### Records
*-*-*
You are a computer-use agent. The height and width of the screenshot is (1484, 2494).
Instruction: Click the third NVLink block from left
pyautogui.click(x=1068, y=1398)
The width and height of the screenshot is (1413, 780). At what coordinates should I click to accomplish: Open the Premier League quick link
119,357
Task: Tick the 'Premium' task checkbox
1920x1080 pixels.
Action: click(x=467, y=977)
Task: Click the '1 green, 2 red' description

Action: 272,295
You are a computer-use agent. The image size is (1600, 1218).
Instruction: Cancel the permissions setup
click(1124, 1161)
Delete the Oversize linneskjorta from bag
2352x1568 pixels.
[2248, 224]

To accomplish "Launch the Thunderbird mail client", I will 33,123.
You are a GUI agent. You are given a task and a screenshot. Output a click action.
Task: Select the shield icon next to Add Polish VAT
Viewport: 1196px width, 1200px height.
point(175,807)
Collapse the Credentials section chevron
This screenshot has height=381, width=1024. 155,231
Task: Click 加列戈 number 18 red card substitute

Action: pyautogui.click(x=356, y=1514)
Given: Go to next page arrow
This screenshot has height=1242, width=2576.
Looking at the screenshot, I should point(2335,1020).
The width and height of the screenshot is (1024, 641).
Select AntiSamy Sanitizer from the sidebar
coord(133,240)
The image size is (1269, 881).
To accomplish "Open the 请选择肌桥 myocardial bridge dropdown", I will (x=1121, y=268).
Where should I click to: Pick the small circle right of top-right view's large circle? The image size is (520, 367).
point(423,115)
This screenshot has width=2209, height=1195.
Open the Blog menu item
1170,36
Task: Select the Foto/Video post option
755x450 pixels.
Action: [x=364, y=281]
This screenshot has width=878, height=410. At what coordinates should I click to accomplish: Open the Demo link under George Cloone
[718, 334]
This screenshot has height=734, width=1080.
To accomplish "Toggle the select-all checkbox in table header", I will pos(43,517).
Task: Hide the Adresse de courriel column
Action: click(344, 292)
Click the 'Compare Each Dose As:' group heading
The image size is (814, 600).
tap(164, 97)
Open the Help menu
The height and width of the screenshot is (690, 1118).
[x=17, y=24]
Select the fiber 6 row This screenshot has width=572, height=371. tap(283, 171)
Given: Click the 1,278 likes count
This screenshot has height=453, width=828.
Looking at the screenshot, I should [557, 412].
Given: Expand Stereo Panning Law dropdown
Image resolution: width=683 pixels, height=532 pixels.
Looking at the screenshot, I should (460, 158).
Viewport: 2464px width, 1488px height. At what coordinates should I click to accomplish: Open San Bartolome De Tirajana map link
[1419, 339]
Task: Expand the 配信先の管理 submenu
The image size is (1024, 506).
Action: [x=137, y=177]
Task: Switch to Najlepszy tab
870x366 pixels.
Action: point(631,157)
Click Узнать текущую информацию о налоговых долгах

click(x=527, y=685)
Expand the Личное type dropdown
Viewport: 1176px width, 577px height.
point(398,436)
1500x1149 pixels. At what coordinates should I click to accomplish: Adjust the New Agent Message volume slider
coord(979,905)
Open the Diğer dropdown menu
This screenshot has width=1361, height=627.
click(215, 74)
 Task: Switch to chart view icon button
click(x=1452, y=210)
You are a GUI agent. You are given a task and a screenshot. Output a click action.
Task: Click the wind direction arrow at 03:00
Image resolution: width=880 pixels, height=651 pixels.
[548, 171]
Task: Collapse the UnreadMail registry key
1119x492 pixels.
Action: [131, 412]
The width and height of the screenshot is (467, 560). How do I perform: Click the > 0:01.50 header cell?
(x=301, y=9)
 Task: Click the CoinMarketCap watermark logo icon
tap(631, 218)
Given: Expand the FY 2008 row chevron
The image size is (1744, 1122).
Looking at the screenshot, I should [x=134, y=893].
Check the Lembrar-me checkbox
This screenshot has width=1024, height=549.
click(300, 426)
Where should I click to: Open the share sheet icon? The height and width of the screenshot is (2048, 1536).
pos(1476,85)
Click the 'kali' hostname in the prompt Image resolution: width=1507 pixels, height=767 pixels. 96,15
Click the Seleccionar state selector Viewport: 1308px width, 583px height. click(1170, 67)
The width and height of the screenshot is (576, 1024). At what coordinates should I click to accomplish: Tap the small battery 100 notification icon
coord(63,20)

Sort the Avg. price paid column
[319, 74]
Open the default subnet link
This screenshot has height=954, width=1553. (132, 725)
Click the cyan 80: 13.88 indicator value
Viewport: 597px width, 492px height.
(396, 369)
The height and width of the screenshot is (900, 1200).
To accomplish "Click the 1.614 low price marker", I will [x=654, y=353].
*-*-*
### Task description
Switch every "Instruction" in the records to "Directive" and write out all the lines again with nothing else changed.

### Solution
You are a computer-use agent. The height and width of the screenshot is (1484, 2494).
Directive: Click the third NVLink block from left
pyautogui.click(x=1068, y=1398)
The width and height of the screenshot is (1413, 780). At what coordinates should I click to accomplish: Open the Premier League quick link
119,357
Task: Tick the 'Premium' task checkbox
1920x1080 pixels.
Action: click(x=467, y=977)
Task: Click the '1 green, 2 red' description

Action: 272,295
You are a computer-use agent. The image size is (1600, 1218).
Directive: Cancel the permissions setup
click(1124, 1161)
Delete the Oversize linneskjorta from bag
2352x1568 pixels.
[2248, 224]

To accomplish "Launch the Thunderbird mail client", I will 33,123.
You are a GUI agent. You are given a task and a screenshot. Output a click action.
Task: Select the shield icon next to Add Polish VAT
Viewport: 1196px width, 1200px height.
point(175,807)
Collapse the Credentials section chevron
This screenshot has height=381, width=1024. 155,231
Task: Click 加列戈 number 18 red card substitute

Action: pyautogui.click(x=356, y=1514)
Given: Go to next page arrow
This screenshot has height=1242, width=2576.
Looking at the screenshot, I should point(2335,1020).
The width and height of the screenshot is (1024, 641).
Select AntiSamy Sanitizer from the sidebar
coord(133,240)
The image size is (1269, 881).
To accomplish "Open the 请选择肌桥 myocardial bridge dropdown", I will (x=1121, y=268).
Where should I click to: Pick the small circle right of top-right view's large circle? The image size is (520, 367).
point(423,115)
This screenshot has width=2209, height=1195.
Open the Blog menu item
1170,36
Task: Select the Foto/Video post option
755x450 pixels.
Action: [x=364, y=281]
This screenshot has width=878, height=410. At what coordinates should I click to accomplish: Open the Demo link under George Cloone
[718, 334]
This screenshot has height=734, width=1080.
To accomplish "Toggle the select-all checkbox in table header", I will pos(43,517).
Task: Hide the Adresse de courriel column
Action: click(344, 292)
Click the 'Compare Each Dose As:' group heading
The image size is (814, 600).
tap(164, 97)
Open the Help menu
The height and width of the screenshot is (690, 1118).
[x=17, y=24]
Select the fiber 6 row This screenshot has width=572, height=371. tap(283, 171)
Given: Click the 1,278 likes count
This screenshot has height=453, width=828.
Looking at the screenshot, I should [557, 412].
Given: Expand Stereo Panning Law dropdown
Image resolution: width=683 pixels, height=532 pixels.
Looking at the screenshot, I should (460, 158).
Viewport: 2464px width, 1488px height. At what coordinates should I click to accomplish: Open San Bartolome De Tirajana map link
[1419, 339]
Task: Expand the 配信先の管理 submenu
The image size is (1024, 506).
Action: [x=137, y=177]
Task: Switch to Najlepszy tab
870x366 pixels.
Action: point(631,157)
Click Узнать текущую информацию о налоговых долгах

click(x=527, y=685)
Expand the Личное type dropdown
Viewport: 1176px width, 577px height.
point(398,436)
1500x1149 pixels. At what coordinates should I click to accomplish: Adjust the New Agent Message volume slider
coord(979,905)
Open the Diğer dropdown menu
This screenshot has width=1361, height=627.
click(215, 74)
 Task: Switch to chart view icon button
click(x=1452, y=210)
You are a GUI agent. You are given a task and a screenshot. Output a click action.
Task: Click the wind direction arrow at 03:00
Image resolution: width=880 pixels, height=651 pixels.
[548, 171]
Task: Collapse the UnreadMail registry key
1119x492 pixels.
Action: [131, 412]
The width and height of the screenshot is (467, 560). How do I perform: Click the > 0:01.50 header cell?
(x=301, y=9)
 Task: Click the CoinMarketCap watermark logo icon
tap(631, 218)
Given: Expand the FY 2008 row chevron
The image size is (1744, 1122).
Looking at the screenshot, I should [x=134, y=893].
Check the Lembrar-me checkbox
This screenshot has width=1024, height=549.
click(300, 426)
Where should I click to: Open the share sheet icon? The height and width of the screenshot is (2048, 1536).
pos(1476,85)
Click the 'kali' hostname in the prompt Image resolution: width=1507 pixels, height=767 pixels. 96,15
Click the Seleccionar state selector Viewport: 1308px width, 583px height. click(1170, 67)
The width and height of the screenshot is (576, 1024). At what coordinates should I click to accomplish: Tap the small battery 100 notification icon
coord(63,20)

Sort the Avg. price paid column
[319, 74]
Open the default subnet link
This screenshot has height=954, width=1553. (132, 725)
Click the cyan 80: 13.88 indicator value
Viewport: 597px width, 492px height.
(396, 369)
The height and width of the screenshot is (900, 1200).
To accomplish "Click the 1.614 low price marker", I will [x=654, y=353].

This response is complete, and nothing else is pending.